Too many services of adult beverages can land a person in a hangover the next morning. In a way, that is the U.S. capital trend that MSCI sees in its 2023 Q1 report. Except that the overdoing for the CRE industry was a “period of excess liquidity” that is requiring a downward adjustment.

It reports that deal activity shrank by 56% in the first three months of the year compared to a year ago. At the same time, cap rates rose across all major property types by 30 basis points to 60 basis points.

“Deal volume is down at double-digit rates from a year earlier, prices are in retreat and cap rates are ticking upward,” the firm wrote. “Uncertainty abounds amid ongoing questions about the status of financing with the turmoil at regional/local banks and the viability of certain office and retail properties. Combine that uncertainty with the high levels of construction for the apartment and industrial sectors in recent years, and it is understandable that some would take the view that calamity is ahead.”
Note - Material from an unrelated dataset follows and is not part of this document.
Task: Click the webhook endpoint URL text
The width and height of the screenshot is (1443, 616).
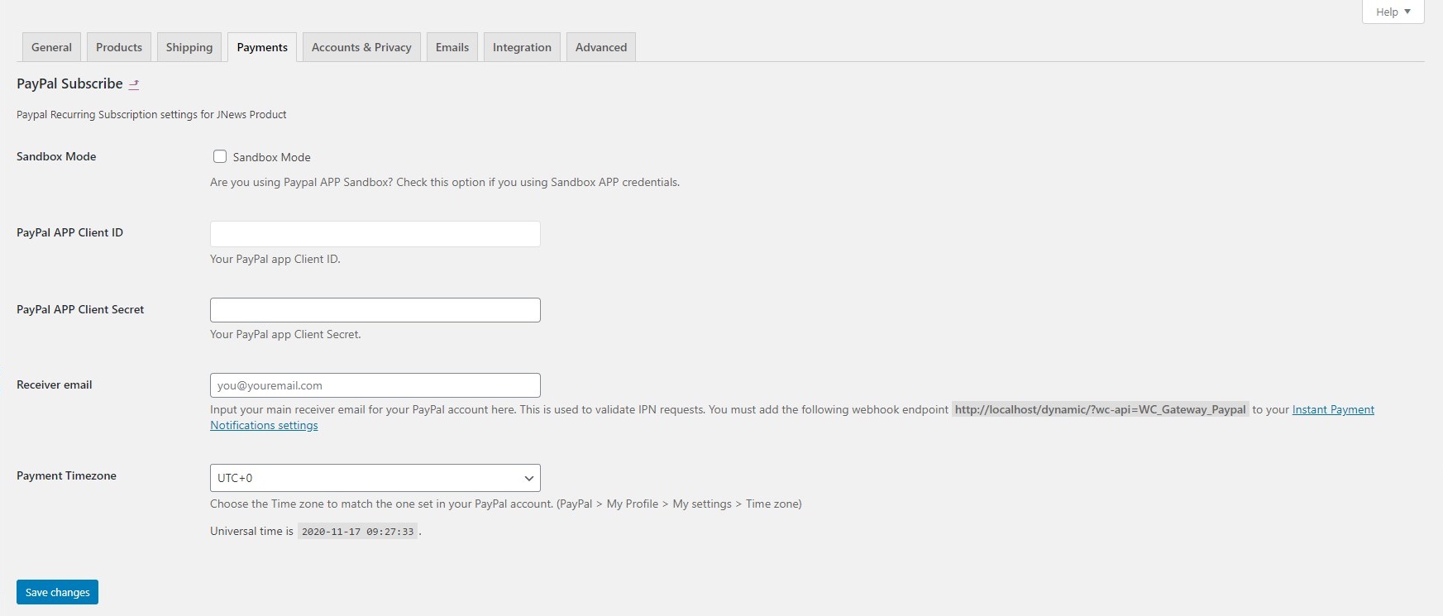Action: coord(1100,409)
However, conditions aren’t necessarily bad. Even the drop in transaction volume was a comparison to a raucously busy base. MSCI says that deal volume is “still at healthy levels.”

“Investment sales averaged $87.8b across every first quarter period from 2005 to 2019, putting the $85.0b in sales for the first quarter of this year broadly in line with historical averages,” they said. “Granted, there is a difference in what is transacting in the first quarter of this year versus the asset classes that investors sought over the last 15 years or so.” And the first quarter in 2022 was still hot because the Federal Reserve hadn’t started on inflation-fighting interest rate hikes.
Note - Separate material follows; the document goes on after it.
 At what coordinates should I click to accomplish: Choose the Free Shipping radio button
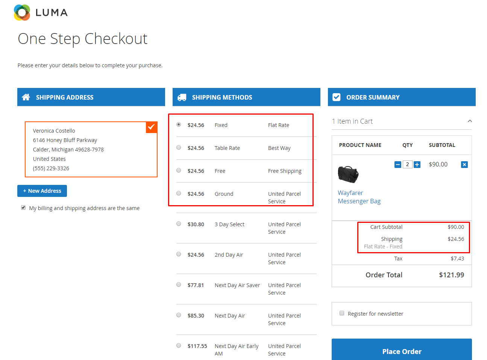tap(179, 171)
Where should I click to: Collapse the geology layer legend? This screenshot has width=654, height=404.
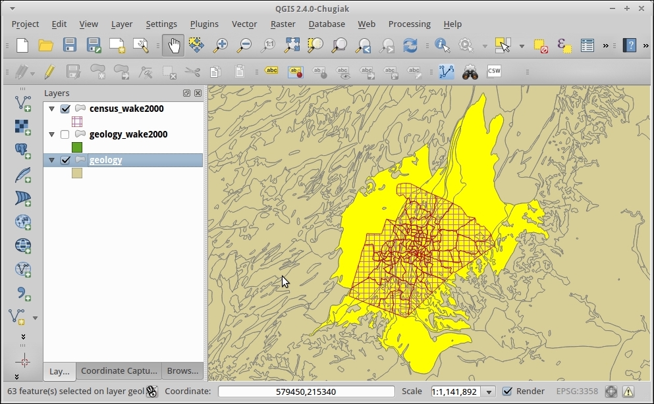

For example, multifamily transactions were at $25.4 billion, but that was down 64% from more than $45.3 billion in the same period of 2022. Nevertheless, the amount was still 9% ahead of average activity for first quarters between 2005 and 2019. Prices are down 10.3% year over year, or 23.1% on an annualized basis.

Industrial, which was the other big winner during the pandemic, hit $18.5 billion in the first quarter, which was 54% lower from the year.

But office sales were down 68% year over year to $10.7 billion and last 12 months lower by 43%. Hotels were off by 55% at $5.9 billion and for a 25% 12-month drop.

“Commercial real estate prices are falling, with the industry expecting this decline for months,” the firm wrote. “The price components of the MSCI USA IMI Core RE indexes that measure performance in the REIT markets are generally down at high double-digit rates since the end of 2021. That scale of decline has not yet hit the pricing seen for asset sales, but the declines are accelerating.”

However, according to MSCI, prices have a way to go before investors decide to start buying.